#### Dataset records

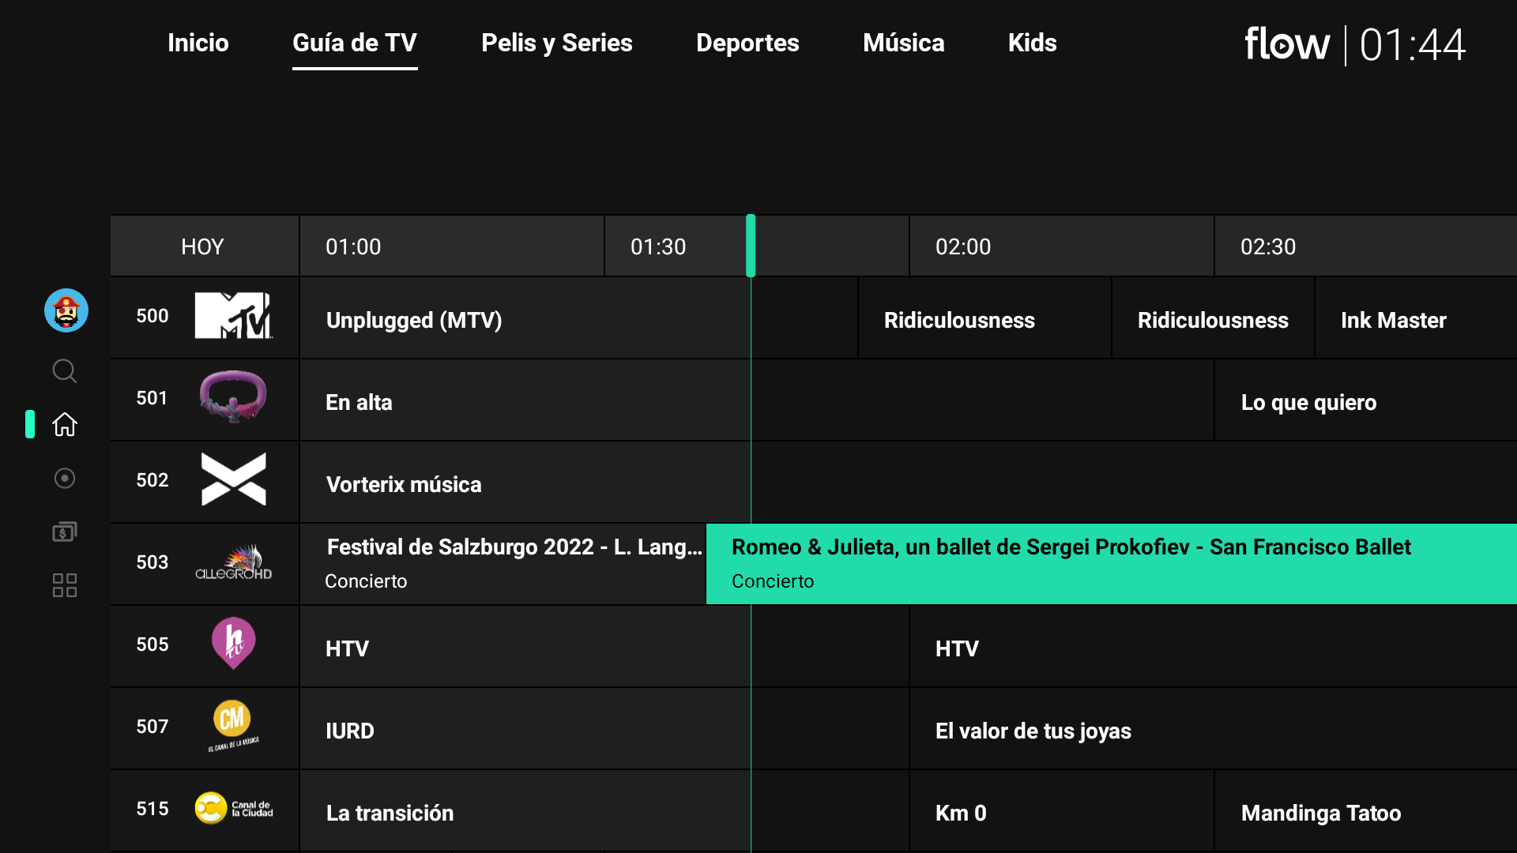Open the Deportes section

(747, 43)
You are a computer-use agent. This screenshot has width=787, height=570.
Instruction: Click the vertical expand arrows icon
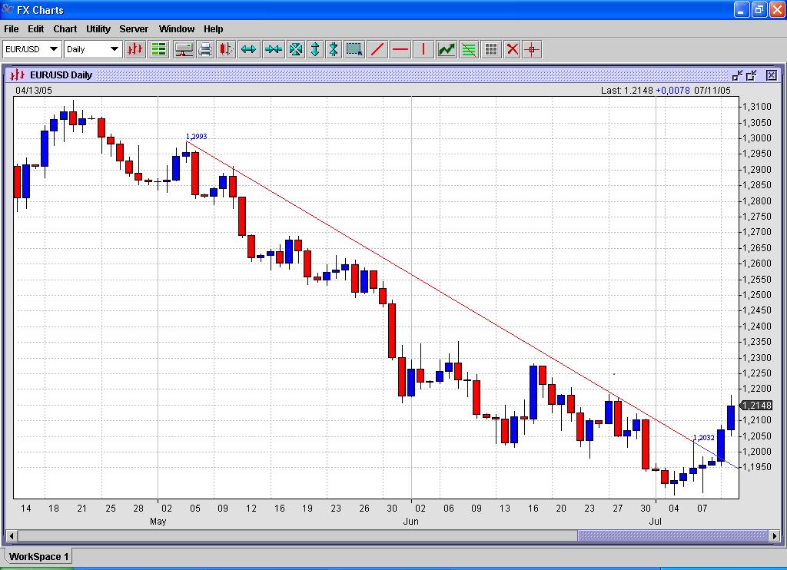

########
#### Dataset records

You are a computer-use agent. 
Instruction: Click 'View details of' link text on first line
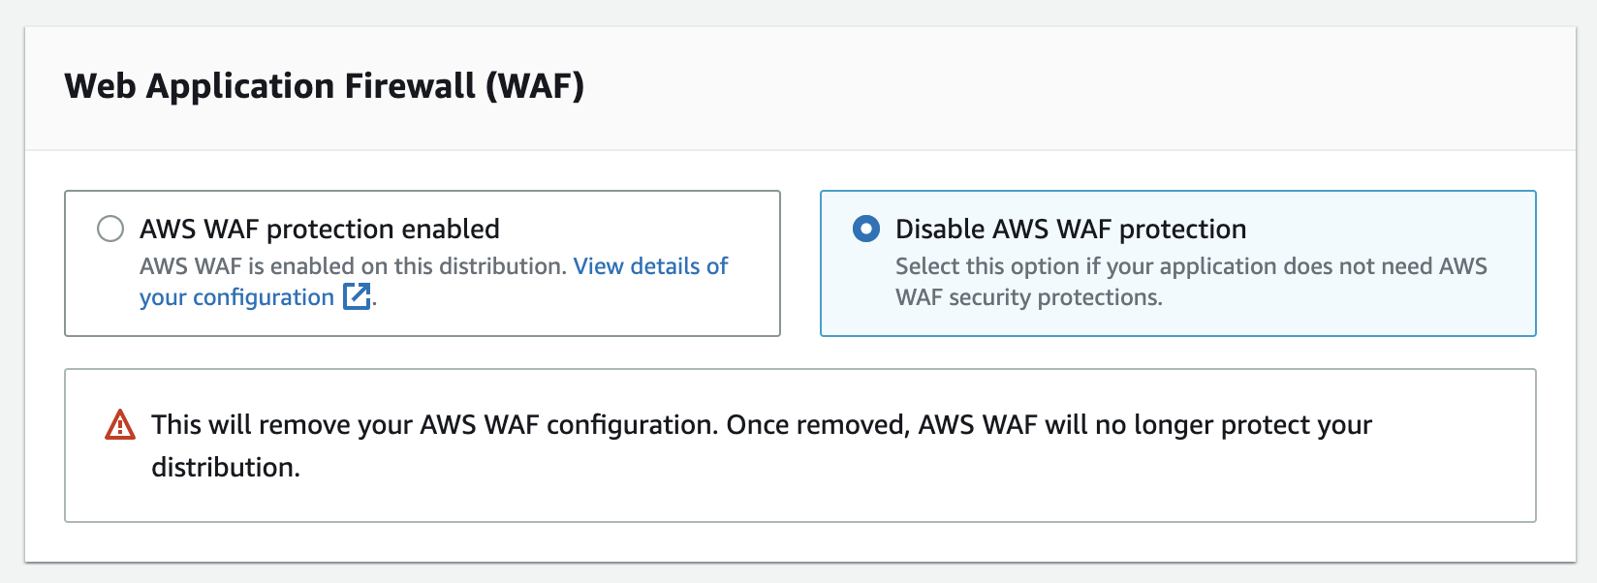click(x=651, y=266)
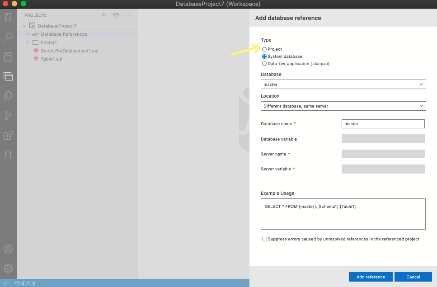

########

Return all lines in the data that include the word "computer".

You are a computer-use agent. This screenshot has width=787, height=570.
You are a computer-use agent. 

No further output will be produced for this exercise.